[Task brief]:
Can you rewrite the following data as a numbered list, skipping any blank lines?

[Extracted records]:
^^^^^^^^

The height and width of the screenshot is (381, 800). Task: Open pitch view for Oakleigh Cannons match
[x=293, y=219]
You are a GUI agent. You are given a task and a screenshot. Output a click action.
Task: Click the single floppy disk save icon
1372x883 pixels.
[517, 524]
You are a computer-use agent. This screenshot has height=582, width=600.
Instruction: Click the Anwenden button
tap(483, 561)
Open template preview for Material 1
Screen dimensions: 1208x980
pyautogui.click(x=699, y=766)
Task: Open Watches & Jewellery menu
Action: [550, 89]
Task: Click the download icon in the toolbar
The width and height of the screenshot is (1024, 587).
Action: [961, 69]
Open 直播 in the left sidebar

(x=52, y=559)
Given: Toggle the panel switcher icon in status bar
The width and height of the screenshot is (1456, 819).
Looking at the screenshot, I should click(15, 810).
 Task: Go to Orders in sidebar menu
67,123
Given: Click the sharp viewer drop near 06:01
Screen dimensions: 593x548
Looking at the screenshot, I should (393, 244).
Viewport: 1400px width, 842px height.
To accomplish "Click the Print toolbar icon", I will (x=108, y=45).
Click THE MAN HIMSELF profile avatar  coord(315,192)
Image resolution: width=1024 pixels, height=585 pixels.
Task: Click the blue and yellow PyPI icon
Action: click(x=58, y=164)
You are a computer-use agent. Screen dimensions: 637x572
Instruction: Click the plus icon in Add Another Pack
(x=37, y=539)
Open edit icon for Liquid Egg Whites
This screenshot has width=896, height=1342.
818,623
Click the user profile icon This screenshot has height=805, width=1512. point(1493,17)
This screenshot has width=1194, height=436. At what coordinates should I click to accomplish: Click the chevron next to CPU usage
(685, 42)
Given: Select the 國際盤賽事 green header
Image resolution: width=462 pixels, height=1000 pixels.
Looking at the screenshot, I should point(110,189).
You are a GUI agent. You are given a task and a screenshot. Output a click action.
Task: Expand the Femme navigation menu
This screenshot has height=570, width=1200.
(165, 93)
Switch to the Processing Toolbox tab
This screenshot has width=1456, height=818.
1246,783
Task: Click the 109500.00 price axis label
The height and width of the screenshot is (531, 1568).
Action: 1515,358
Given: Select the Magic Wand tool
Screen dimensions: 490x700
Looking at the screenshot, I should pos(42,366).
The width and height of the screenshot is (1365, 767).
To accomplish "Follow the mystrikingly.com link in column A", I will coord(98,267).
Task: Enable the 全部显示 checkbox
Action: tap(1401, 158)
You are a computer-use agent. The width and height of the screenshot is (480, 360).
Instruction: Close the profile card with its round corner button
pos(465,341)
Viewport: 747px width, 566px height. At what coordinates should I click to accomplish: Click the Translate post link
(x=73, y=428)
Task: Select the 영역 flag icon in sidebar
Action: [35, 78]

^^^^^^^^

[The output]:
1. The height and width of the screenshot is (381, 800). Task: Open pitch view for Oakleigh Cannons match
2. [x=293, y=219]
3. You are a GUI agent. You are given a task and a screenshot. Output a click action.
4. Task: Click the single floppy disk save icon
5. 1372x883 pixels.
6. [517, 524]
7. You are a computer-use agent. This screenshot has height=582, width=600.
8. Instruction: Click the Anwenden button
9. tap(483, 561)
10. Open template preview for Material 1
11. Screen dimensions: 1208x980
12. pyautogui.click(x=699, y=766)
13. Task: Open Watches & Jewellery menu
14. Action: [550, 89]
15. Task: Click the download icon in the toolbar
16. The width and height of the screenshot is (1024, 587).
17. Action: [961, 69]
18. Open 直播 in the left sidebar
19. (x=52, y=559)
20. Given: Toggle the panel switcher icon in status bar
21. The width and height of the screenshot is (1456, 819).
22. Looking at the screenshot, I should click(15, 810).
23.  Task: Go to Orders in sidebar menu
24. 67,123
25. Given: Click the sharp viewer drop near 06:01
26. Screen dimensions: 593x548
27. Looking at the screenshot, I should (393, 244).
28. Viewport: 1400px width, 842px height.
29. To accomplish "Click the Print toolbar icon", I will (x=108, y=45).
30. Click THE MAN HIMSELF profile avatar  coord(315,192)
31. Image resolution: width=1024 pixels, height=585 pixels.
32. Task: Click the blue and yellow PyPI icon
33. Action: click(x=58, y=164)
34. You are a computer-use agent. Screen dimensions: 637x572
35. Instruction: Click the plus icon in Add Another Pack
36. (x=37, y=539)
37. Open edit icon for Liquid Egg Whites
38. This screenshot has width=896, height=1342.
39. 818,623
40. Click the user profile icon This screenshot has height=805, width=1512. point(1493,17)
41. This screenshot has width=1194, height=436. At what coordinates should I click to accomplish: Click the chevron next to CPU usage
42. (685, 42)
43. Given: Select the 國際盤賽事 green header
44. Image resolution: width=462 pixels, height=1000 pixels.
45. Looking at the screenshot, I should point(110,189).
46. You are a GUI agent. You are given a task and a screenshot. Output a click action.
47. Task: Expand the Femme navigation menu
48. This screenshot has height=570, width=1200.
49. (165, 93)
50. Switch to the Processing Toolbox tab
51. This screenshot has width=1456, height=818.
52. 1246,783
53. Task: Click the 109500.00 price axis label
54. The height and width of the screenshot is (531, 1568).
55. Action: 1515,358
56. Given: Select the Magic Wand tool
57. Screen dimensions: 490x700
58. Looking at the screenshot, I should pos(42,366).
59. The width and height of the screenshot is (1365, 767).
60. To accomplish "Follow the mystrikingly.com link in column A", I will coord(98,267).
61. Task: Enable the 全部显示 checkbox
62. Action: tap(1401, 158)
63. You are a computer-use agent. The width and height of the screenshot is (480, 360).
64. Instruction: Close the profile card with its round corner button
65. pos(465,341)
66. Viewport: 747px width, 566px height. At what coordinates should I click to accomplish: Click the Translate post link
67. (x=73, y=428)
68. Task: Select the 영역 flag icon in sidebar
69. Action: [35, 78]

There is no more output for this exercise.